Whether her ascent will be enough for the liberal Labour Party to reverse its fortunes and mount a serious challenge to the conservative National Party when the general election is held in seven weeks is unclear. But few doubt the impact of the 37-year-old, who most people are now referring to simply as "Jacinda."

On Friday, Ardern unveiled the party's new campaign slogan: "Let's do this." She also promised to host weekly sessions on Facebook as part of a strategy to become more accessible. She plans a series of new policy initiatives on Sunday.

Ardern said there had been no time for focus groups to evaluate the new slogan. "We've tested it on ourselves, asked a few people. Certainly nothing that I would call rigorous or robust," she said.

Ardern was the Labour Party's deputy leader when she was thrust into the top job on Tuesday with scant notice after Andrew Little resigned, following a series of dismal opinion poll results. One poll indicated the party was supported by just 24 percent of voters.

Within a day, Ardern was twice asked by male television hosts about her plans for children. One host, Mark Richardson, questioned whether it was acceptable for the country's leader to take maternity leave while in office, and said most employers would want to know the maternity plans of their workers.

Ardern, who has previously talked about the difficulties of juggling political life while also wanting to start a family, said she was happy to answer such questions, but others shouldn't feel compelled.

"For other women, it is totally unacceptable in 2017 to say that women should have to answer that question in the workplace," she responded, while pointing her finger at Richardson. "That is unacceptable."

Her answers seemed to resonate with many people, some of whom pointed out that under New Zealand law, workplace discrimination on the basis of pregnancy is illegal.
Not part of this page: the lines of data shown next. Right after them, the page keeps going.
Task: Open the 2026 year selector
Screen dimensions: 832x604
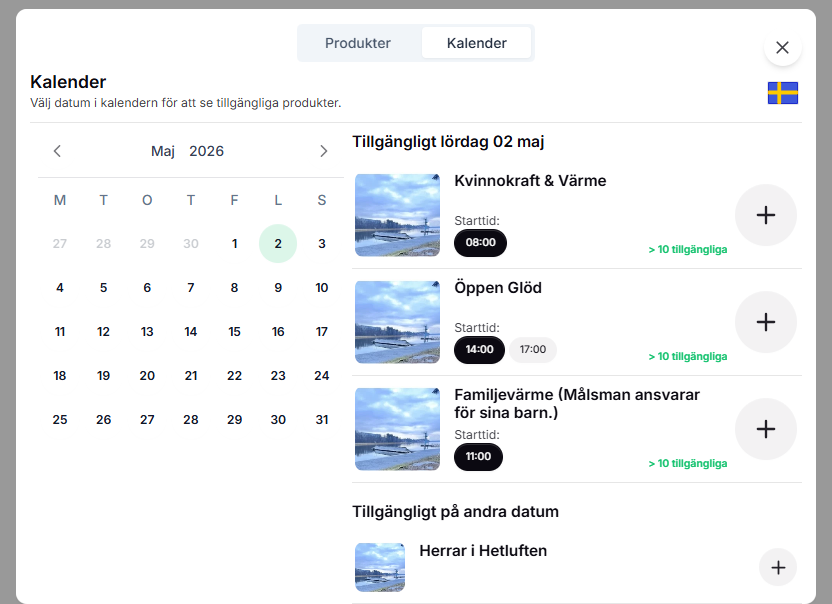Action: pos(207,151)
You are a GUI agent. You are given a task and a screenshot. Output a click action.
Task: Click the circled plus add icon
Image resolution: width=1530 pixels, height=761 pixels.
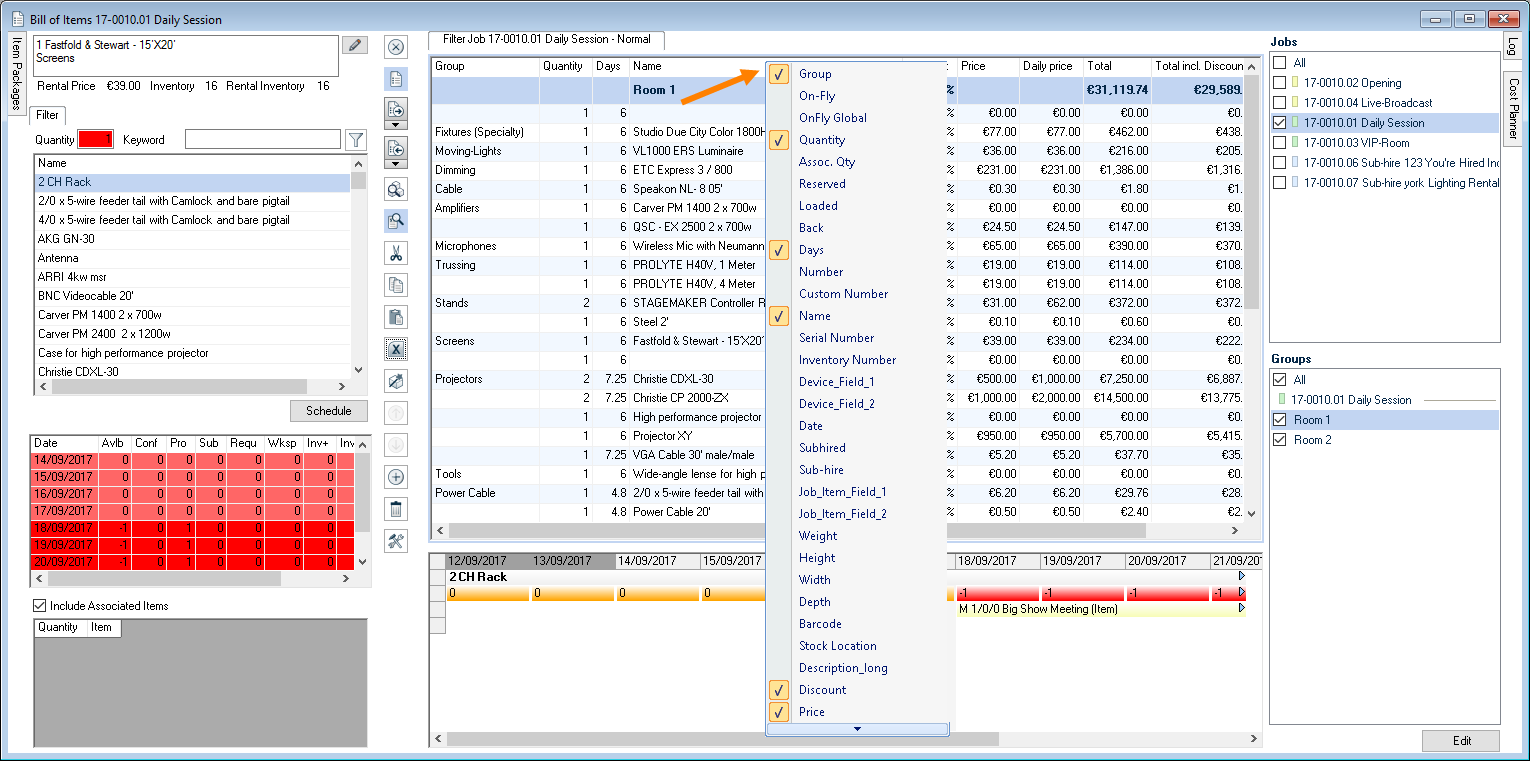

Ardern said she was surprised her comments were picked up abroad.

"I think it just demonstrates that it's a live issue, beyond New Zealand's borders," she said. "As long as we can keep challenging views that are antiquated and have no place in New Zealand or anywhere else, then perhaps there will be something positive to come out of the discussion."

Ardern has a background in policy development and is the former president of the International Union of Socialist Youth. She was first elected to Parliament in 2008.

Within three days of Ardern became leader, the party had accepted about 370,000 New Zealand dollars ($275,000) in donations. In New Zealand's low-budget elections, that represents about one-third of the entire amount the Labour Party collected during its last election campaign.

The conservative National Party, on the other hand, collected much more during the last election, about NZ$4 million. The party has held power for the last nine years and looked to be cruising to another victory until Ardern's ascension.

National Party lawmaker and campaign chairman Steven Joyce said he believes his party has better policies for New Zealanders and the boost the Labour Party is enjoying from its new leader won't endure without policy changes.

"I'm always in anticipation of a fight, at every election, and this is no different from the last one," Joyce said. "In fact, prior to this change, it was just too calm and too quiet."